Additionally, an imminent ECJ decision could also interfere with the creation of a unitary patent. In March and June 2011, Spain and Italy submitted legal challenges to the validity of the decision of the Council of the European Union that authorized the use of the “enhanced co-operation” legislative procedure for the creation of unitary patent protection regime. If the ECJ validates the use of this procedure, the decision will encourage the proponents of the unitary patent to pursue their efforts. If the ECJ holds that it is contrary to the founding treaties of the EU, it is not clear what will remain of the unitary patent project.

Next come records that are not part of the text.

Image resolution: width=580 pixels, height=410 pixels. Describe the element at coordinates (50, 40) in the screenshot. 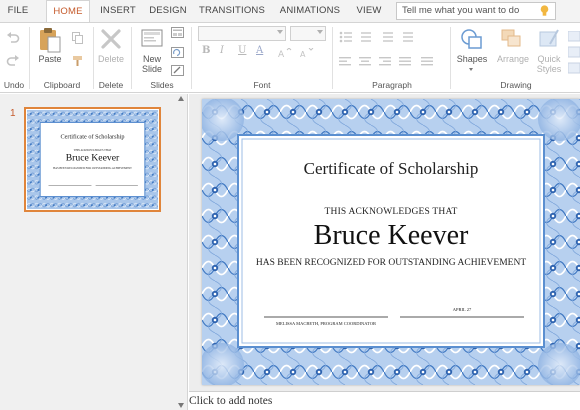

I see `paste-icon` at that location. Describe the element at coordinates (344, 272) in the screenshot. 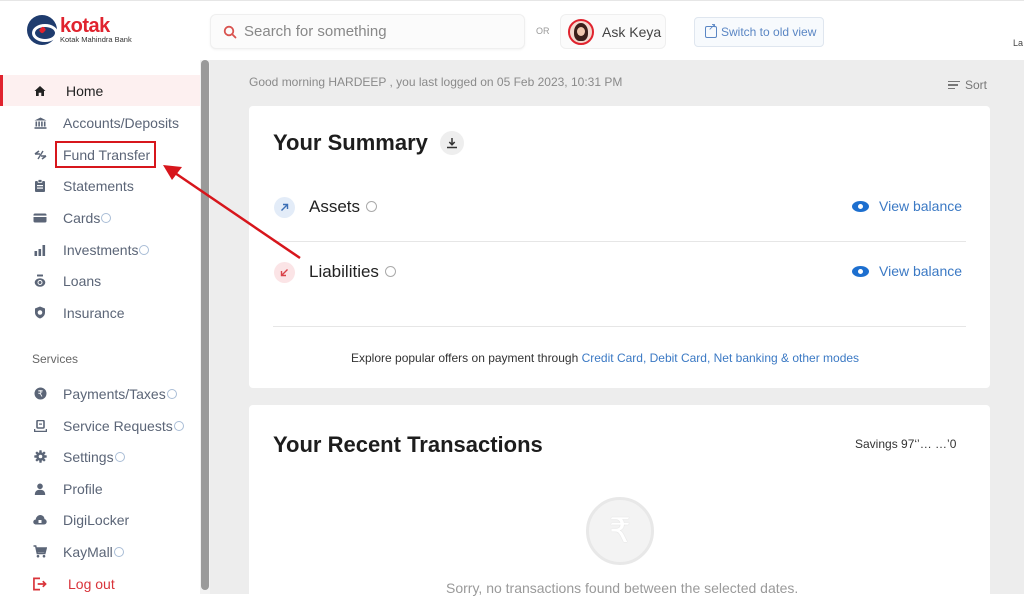

I see `liabilities-label: Liabilities` at that location.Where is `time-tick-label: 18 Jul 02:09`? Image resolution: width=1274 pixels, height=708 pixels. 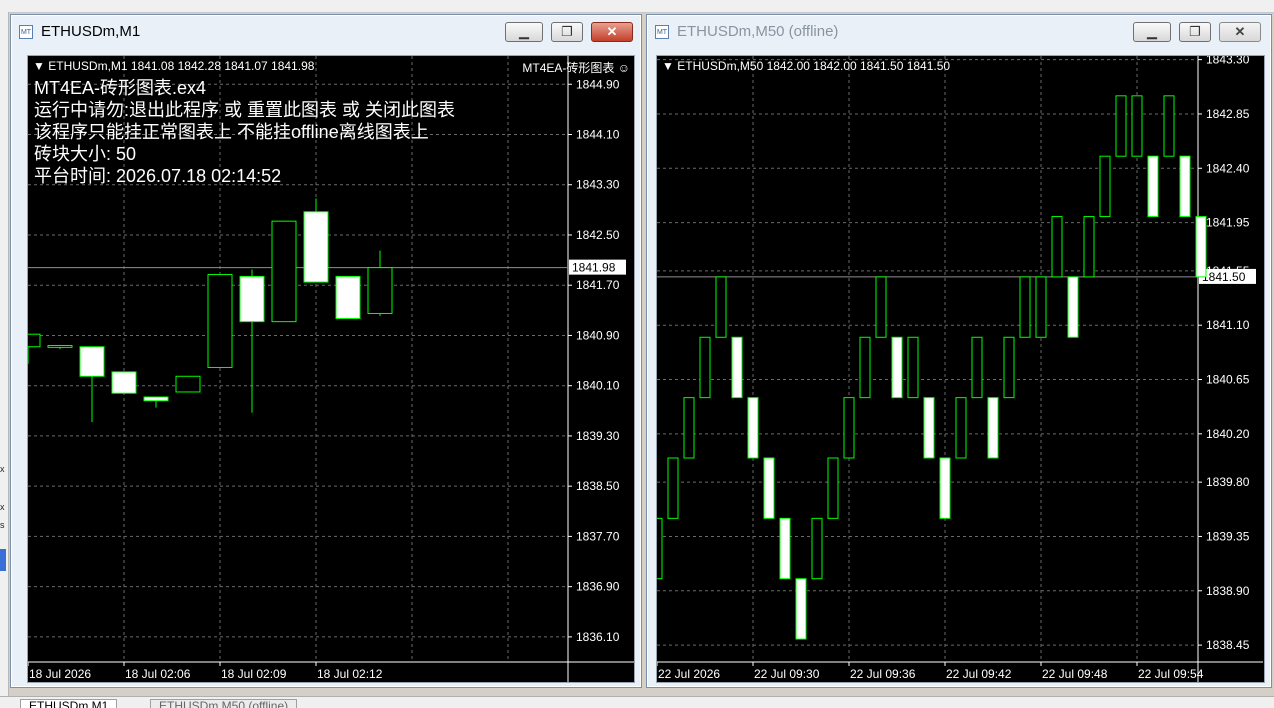
time-tick-label: 18 Jul 02:09 is located at coordinates (254, 674).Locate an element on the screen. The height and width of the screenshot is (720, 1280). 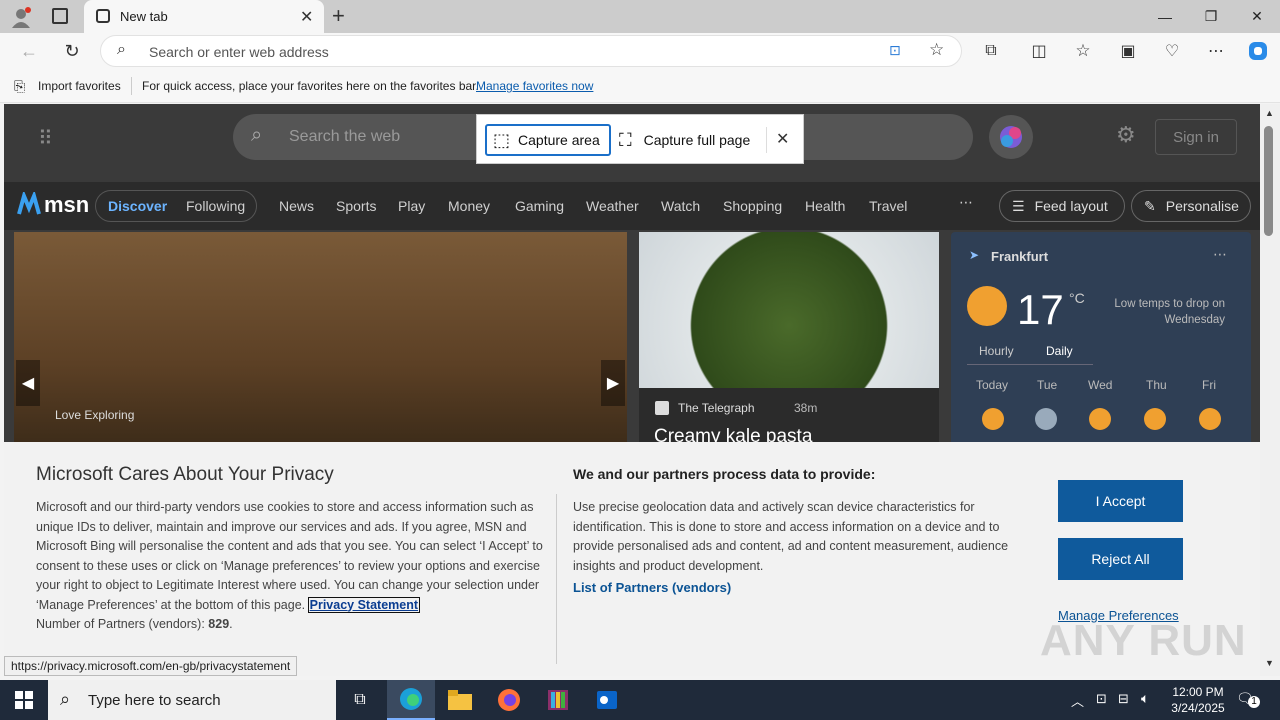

After years of placating national egos, working through legal complexities and reaching painstaking compromises, the EU should not renounce the creation of a common European patent system. The European market urgently needs such a system in order to retain its global competitiveness. But time is running out fast, and there is a real danger that the project will fail and have a similar fate as the 1975 Community Patent Convention and the 1989 Agreement Relating to Community Patents, both of which never entered into force because not enough countries ratified them. Behind all of the difficulties the real problem is simply that Members States refuse to give up important symbols of their sovereignty, even if it will be for the benefit of all Europeans. The road to a fully integrated Europe is long indeed.